Veltchaninov remercia, déclara qu'il en serait enchanté, qu'au reste il disposait de son temps, n'étant astreint à aucune occupation, et que l'invitation d'Olympiada Semenovna le séduisait infiniment. Puis il causa très gaiement, et plaça deux ou trois compliments fort à propos. Lipotchka rougit de plaisir. Lorsque Pavel Pavlovitch vint les rejoindre, elle lui annonça avec beaucoup d'entrain qu'Alexis Ivanovitch avait eu l'amabilité d'accepter son invitation, qu'il viendrait passer avec eux un mois entier à la campagne, et qu'il avait promis d'arriver dans une semaine. Pavel Pavlovitch sourit d'un air désespéré et ne dit rien. Olympiada Semenovna haussa les épaules et leva les yeux au ciel. Enfin on se sépara: ce fut encore des remerciements, de nouveau «l'ange gardien», «le sauveur», de nouveau «Mitinka», puis Pavel Pavlovitch reconduisit sa femme et le uhlan à leur wagon. Veltchaninov alluma un cigare, et se promena de long en large sur le quai en attendant le départ; il pensait bien que Pavel Pavlovitch allait revenir pour causer jusqu'au dernier appel.
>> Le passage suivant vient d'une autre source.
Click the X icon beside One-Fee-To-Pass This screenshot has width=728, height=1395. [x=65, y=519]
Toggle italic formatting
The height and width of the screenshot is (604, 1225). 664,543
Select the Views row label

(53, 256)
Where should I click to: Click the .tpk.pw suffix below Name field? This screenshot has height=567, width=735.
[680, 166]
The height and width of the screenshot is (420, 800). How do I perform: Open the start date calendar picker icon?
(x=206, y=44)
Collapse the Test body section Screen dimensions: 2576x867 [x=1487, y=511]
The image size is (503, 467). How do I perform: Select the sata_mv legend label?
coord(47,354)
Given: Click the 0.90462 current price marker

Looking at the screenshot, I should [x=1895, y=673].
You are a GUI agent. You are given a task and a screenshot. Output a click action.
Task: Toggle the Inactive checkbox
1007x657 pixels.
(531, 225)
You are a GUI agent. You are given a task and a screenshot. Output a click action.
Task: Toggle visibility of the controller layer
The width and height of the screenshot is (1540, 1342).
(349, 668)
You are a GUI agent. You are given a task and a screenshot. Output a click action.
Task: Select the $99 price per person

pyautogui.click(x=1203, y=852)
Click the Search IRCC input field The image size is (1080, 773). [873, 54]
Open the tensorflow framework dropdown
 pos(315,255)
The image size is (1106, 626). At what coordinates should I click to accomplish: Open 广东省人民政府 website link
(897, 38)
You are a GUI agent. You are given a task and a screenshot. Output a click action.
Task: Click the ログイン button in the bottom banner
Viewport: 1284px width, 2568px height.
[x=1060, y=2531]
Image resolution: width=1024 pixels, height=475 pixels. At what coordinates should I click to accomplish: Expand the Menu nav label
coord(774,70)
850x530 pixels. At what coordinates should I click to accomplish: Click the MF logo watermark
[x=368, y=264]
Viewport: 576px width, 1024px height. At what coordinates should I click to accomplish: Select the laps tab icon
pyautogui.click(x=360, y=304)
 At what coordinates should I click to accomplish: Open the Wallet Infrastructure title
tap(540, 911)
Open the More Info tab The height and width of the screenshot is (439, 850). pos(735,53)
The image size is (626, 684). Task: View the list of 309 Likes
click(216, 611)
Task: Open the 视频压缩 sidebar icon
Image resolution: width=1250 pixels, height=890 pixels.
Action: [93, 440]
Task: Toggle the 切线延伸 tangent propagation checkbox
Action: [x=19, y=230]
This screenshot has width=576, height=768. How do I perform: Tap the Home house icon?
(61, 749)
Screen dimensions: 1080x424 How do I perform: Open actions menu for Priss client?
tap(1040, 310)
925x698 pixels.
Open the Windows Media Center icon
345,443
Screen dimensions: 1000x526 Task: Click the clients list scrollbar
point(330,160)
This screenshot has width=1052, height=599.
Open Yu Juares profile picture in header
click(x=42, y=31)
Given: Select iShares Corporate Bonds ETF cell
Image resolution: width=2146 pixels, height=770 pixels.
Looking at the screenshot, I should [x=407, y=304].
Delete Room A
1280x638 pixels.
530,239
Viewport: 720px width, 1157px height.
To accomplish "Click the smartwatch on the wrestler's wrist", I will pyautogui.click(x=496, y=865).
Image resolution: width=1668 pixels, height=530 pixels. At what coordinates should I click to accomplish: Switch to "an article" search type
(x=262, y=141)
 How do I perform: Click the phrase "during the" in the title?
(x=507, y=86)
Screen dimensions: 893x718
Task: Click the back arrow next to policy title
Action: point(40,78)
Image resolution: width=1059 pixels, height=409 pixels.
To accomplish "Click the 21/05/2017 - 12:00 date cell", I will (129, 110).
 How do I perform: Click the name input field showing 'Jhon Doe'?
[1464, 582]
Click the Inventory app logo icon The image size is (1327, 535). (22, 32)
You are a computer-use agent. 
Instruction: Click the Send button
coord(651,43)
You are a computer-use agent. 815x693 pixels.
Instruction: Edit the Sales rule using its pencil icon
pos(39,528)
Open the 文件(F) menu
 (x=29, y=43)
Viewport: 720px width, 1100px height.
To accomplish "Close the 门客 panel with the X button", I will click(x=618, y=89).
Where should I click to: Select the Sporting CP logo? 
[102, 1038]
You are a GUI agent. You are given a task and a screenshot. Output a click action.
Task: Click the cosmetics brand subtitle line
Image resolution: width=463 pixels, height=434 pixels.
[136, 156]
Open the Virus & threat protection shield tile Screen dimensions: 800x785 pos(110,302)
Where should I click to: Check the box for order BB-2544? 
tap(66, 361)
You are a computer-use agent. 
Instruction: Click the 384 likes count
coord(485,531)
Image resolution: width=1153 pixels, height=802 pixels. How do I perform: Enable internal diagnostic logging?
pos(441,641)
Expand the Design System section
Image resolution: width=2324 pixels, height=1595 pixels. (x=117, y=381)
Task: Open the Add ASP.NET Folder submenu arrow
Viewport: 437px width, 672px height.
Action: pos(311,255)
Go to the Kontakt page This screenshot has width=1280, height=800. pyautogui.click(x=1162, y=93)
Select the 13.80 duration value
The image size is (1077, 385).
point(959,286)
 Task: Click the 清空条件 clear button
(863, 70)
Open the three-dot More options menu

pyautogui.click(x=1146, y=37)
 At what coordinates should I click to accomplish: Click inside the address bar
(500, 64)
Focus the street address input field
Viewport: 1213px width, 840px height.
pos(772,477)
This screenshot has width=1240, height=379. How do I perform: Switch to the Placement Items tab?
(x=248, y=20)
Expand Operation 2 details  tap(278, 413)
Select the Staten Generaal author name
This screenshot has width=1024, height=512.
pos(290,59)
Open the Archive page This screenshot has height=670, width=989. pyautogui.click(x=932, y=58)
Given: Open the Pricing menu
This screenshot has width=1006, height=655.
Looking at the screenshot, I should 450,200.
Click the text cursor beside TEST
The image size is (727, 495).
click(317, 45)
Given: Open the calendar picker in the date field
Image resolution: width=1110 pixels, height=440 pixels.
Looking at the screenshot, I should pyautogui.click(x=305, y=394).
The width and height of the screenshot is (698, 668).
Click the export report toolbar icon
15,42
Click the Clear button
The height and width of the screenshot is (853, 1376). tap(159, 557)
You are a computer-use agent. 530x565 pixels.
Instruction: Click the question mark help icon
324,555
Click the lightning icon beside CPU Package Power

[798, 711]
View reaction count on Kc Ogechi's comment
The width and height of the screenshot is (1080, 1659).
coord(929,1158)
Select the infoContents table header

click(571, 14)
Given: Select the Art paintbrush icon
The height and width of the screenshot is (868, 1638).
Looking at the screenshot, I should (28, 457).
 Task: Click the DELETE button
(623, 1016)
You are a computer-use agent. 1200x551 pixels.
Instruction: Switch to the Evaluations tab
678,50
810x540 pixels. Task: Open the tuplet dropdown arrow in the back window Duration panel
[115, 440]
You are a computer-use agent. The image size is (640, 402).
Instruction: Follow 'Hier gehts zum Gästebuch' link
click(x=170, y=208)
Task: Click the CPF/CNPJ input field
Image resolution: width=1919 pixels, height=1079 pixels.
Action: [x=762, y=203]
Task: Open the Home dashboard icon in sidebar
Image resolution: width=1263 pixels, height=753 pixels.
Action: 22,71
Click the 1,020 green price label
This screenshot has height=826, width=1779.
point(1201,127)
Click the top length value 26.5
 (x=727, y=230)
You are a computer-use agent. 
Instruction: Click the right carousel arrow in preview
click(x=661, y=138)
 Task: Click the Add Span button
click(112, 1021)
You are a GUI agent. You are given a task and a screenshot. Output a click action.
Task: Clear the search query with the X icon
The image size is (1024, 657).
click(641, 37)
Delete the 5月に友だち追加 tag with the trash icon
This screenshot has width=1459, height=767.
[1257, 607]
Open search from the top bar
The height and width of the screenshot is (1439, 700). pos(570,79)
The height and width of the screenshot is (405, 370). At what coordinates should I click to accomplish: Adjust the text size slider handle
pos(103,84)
C'est ce qui arriva. Pavel Pavlovitch se dressa devant lui, les yeux, la physionomie tout entière pleine de questions anxieuses. Veltchaninov sourit, lui prit amicalement le bras, l'entraîna jusqu'à un banc voisin, s'assit, et le fit asseoir près de lui. Il ne dit rien; il voulait que Pavel Pavlovitch commençât.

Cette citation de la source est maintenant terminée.